## THE REQUEST
In the material below, begin at the line that has "You are a computer-use agent. 729x582 pixels." and stop after the line that has "click(x=31, y=29)". Write those lines out again with "thumbnail" swapped for "preview", keep everything else the same, and leave the pictures out.
* begin EXTRACTED MATERIAL *
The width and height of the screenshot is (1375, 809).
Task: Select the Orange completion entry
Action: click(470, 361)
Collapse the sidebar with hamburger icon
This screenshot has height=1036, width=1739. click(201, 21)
* end EXTRACTED MATERIAL *
* begin EXTRACTED MATERIAL *
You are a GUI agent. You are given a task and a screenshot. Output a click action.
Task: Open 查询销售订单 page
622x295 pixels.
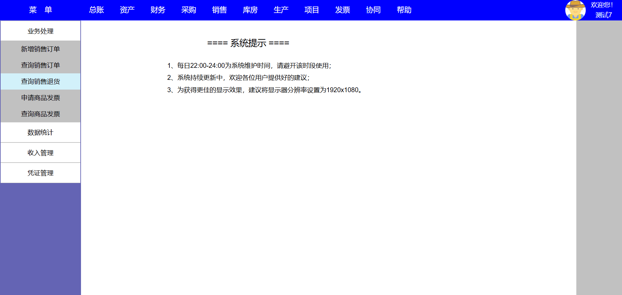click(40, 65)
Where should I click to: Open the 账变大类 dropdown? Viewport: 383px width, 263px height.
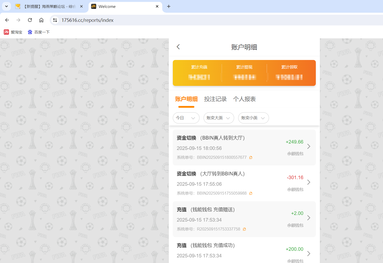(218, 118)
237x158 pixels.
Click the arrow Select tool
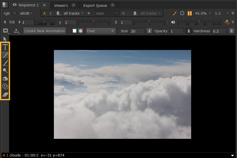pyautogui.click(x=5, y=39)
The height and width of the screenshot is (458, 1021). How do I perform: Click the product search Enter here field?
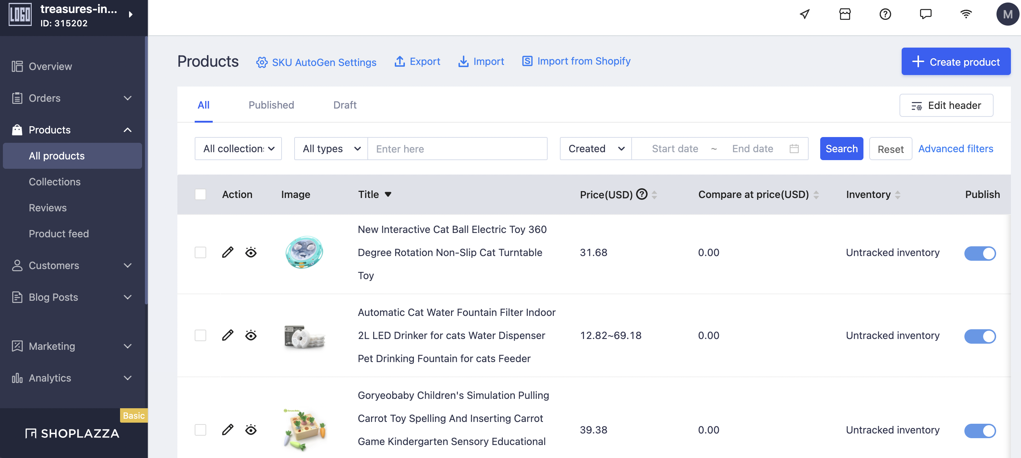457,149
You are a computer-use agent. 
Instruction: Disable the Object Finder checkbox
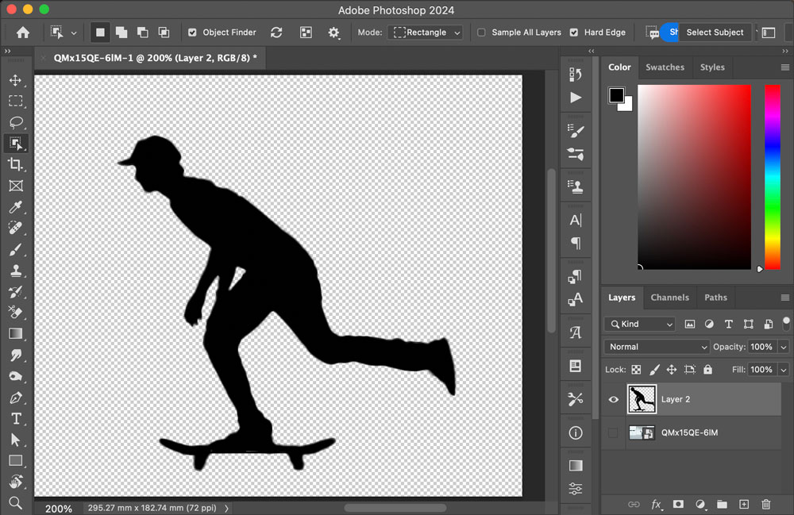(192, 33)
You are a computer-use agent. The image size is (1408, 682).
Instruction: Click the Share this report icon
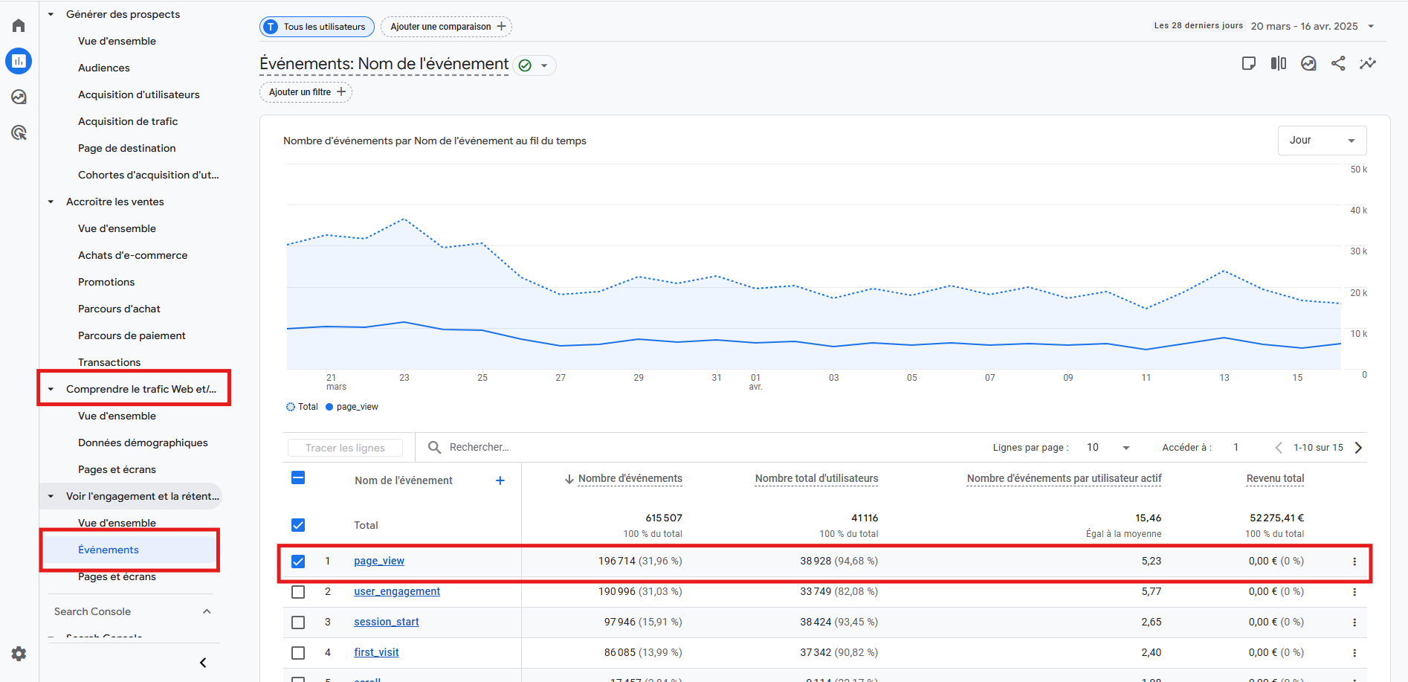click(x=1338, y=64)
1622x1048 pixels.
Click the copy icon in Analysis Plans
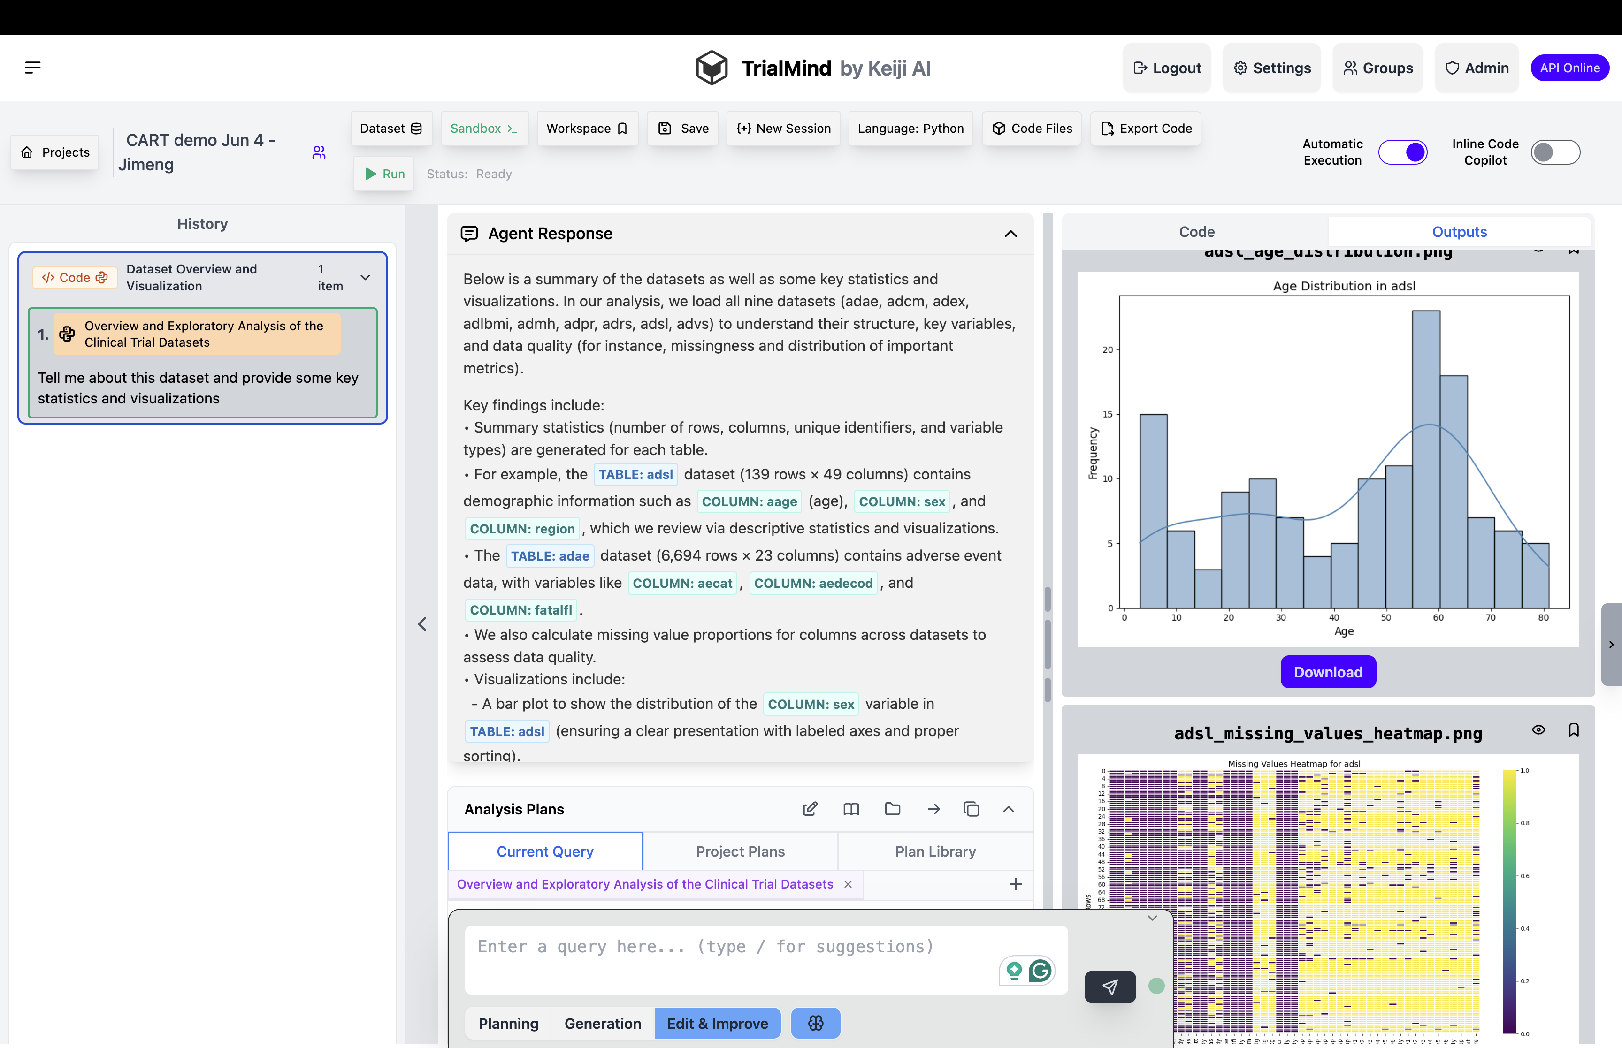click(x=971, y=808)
* end EXTRACTED MATERIAL *
* begin EXTRACTED MATERIAL *
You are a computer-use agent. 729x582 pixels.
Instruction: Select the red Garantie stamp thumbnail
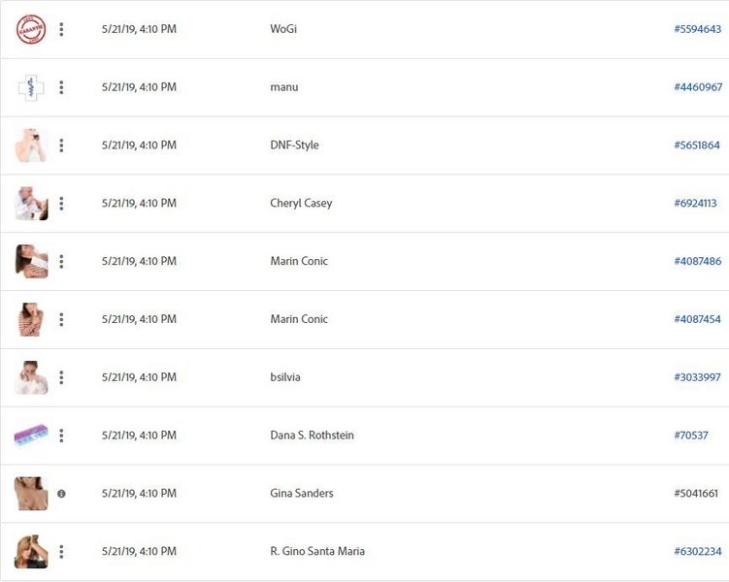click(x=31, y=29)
* end EXTRACTED MATERIAL *
## OUTPUT BELOW
You are a computer-use agent. 729x582 pixels.
Instruction: Select the red Garantie stamp preview
click(x=31, y=29)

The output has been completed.